Cordmag.com will remain online, and you can continue to get in touch with me at the andy@cordmag.com email address. The archive will remain for now, and I may use it on occasion as a place to upload thoughts or photographs. I hope you all will have a trip through the archives to read up on some of the fun features we did over the last four years.
I will still personally be available on a freelance basis to photograph shows, band bio photos, or anything else you might need photographically, as well as design work, bio writing, or personal critique. I welcome any shows or music you may have still to pass my way, and would love to remain in touch with all my good music industry friends who I've met over this time.
This is a very sad decision for me to make. As many of you know, concert photography has been a huge part of my life since 1999, and with Cord, my intent was to maintain visuals, not words, but it hasn't turned out that way. If I could simply attend shows to take photographs, I would love to do that, but unfortunately, this is not the way the concert world works.

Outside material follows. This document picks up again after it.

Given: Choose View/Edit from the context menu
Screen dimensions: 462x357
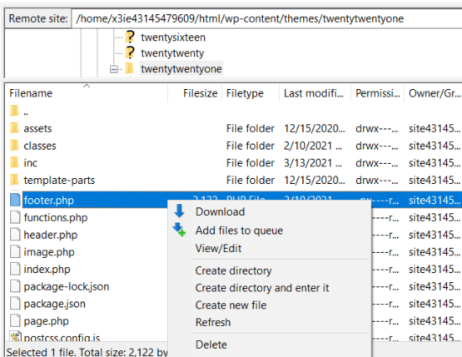Looking at the screenshot, I should pos(218,249).
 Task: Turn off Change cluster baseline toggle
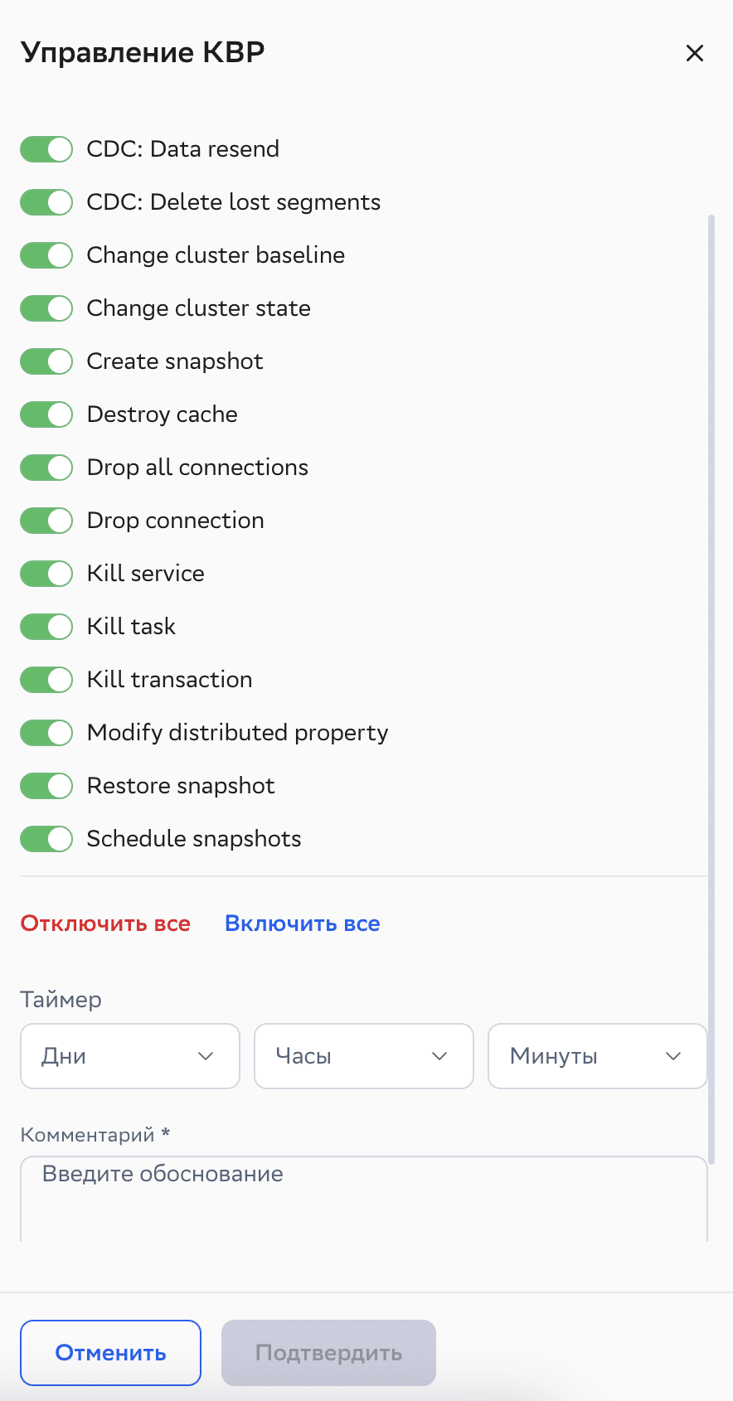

I thank you all for your amazing support and readership over the years - your kind words, submissions, accommodations, and offers. I may resurrect the magazine or something like it in the future. You have likely not seen the absolute last of me.
In the wonderful words of Denver Dalley from his project Statistics, which was one of my best experiences and interviews through Cord:
"And this will be my final broadcast.
You could say we’re switching formats.
I’m signing off for one last time, so thanks..."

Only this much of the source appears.